Dataset entries:
--------------------------------

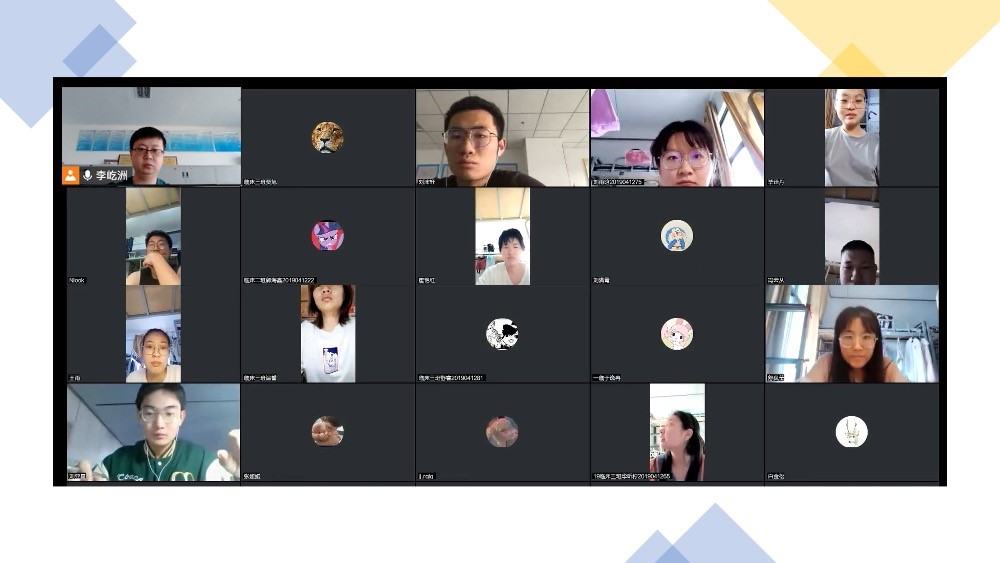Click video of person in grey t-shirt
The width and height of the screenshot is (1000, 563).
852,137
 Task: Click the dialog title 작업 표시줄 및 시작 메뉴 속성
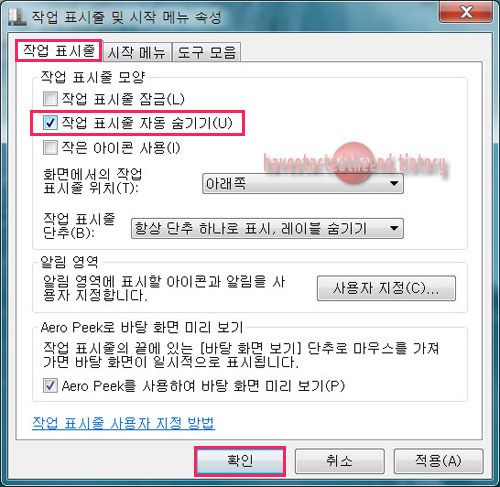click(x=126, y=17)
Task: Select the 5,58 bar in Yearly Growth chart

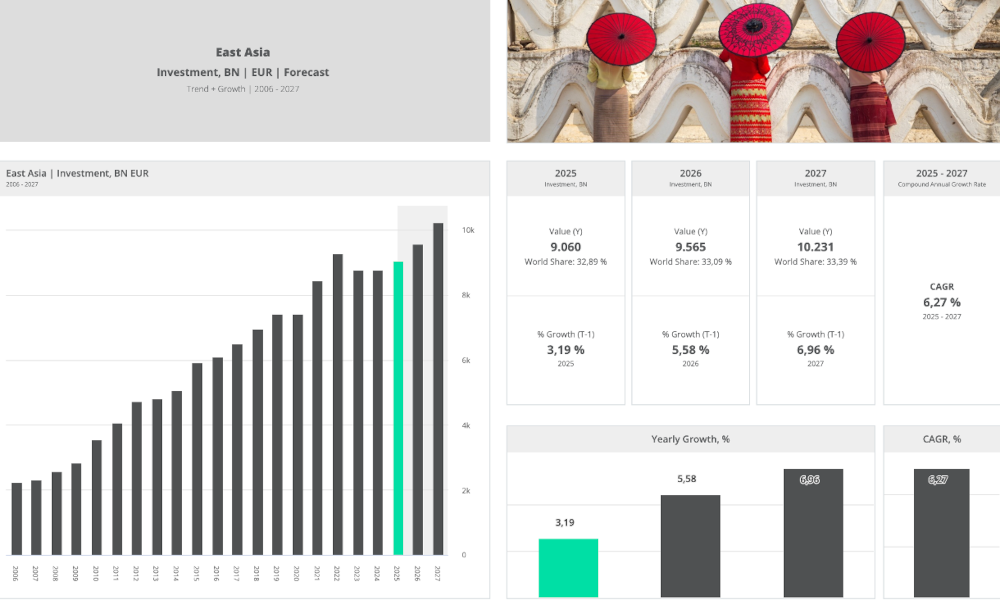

--------------------------------

What is required: Write out only the lines from the one that contains "Task: Click the" through the last line of the records above, both included, word for word and without the pictures.

Answer to this problem:
 Task: Click the dialog title 작업 표시줄 및 시작 메뉴 속성
click(x=126, y=17)
Task: Select the 5,58 bar in Yearly Growth chart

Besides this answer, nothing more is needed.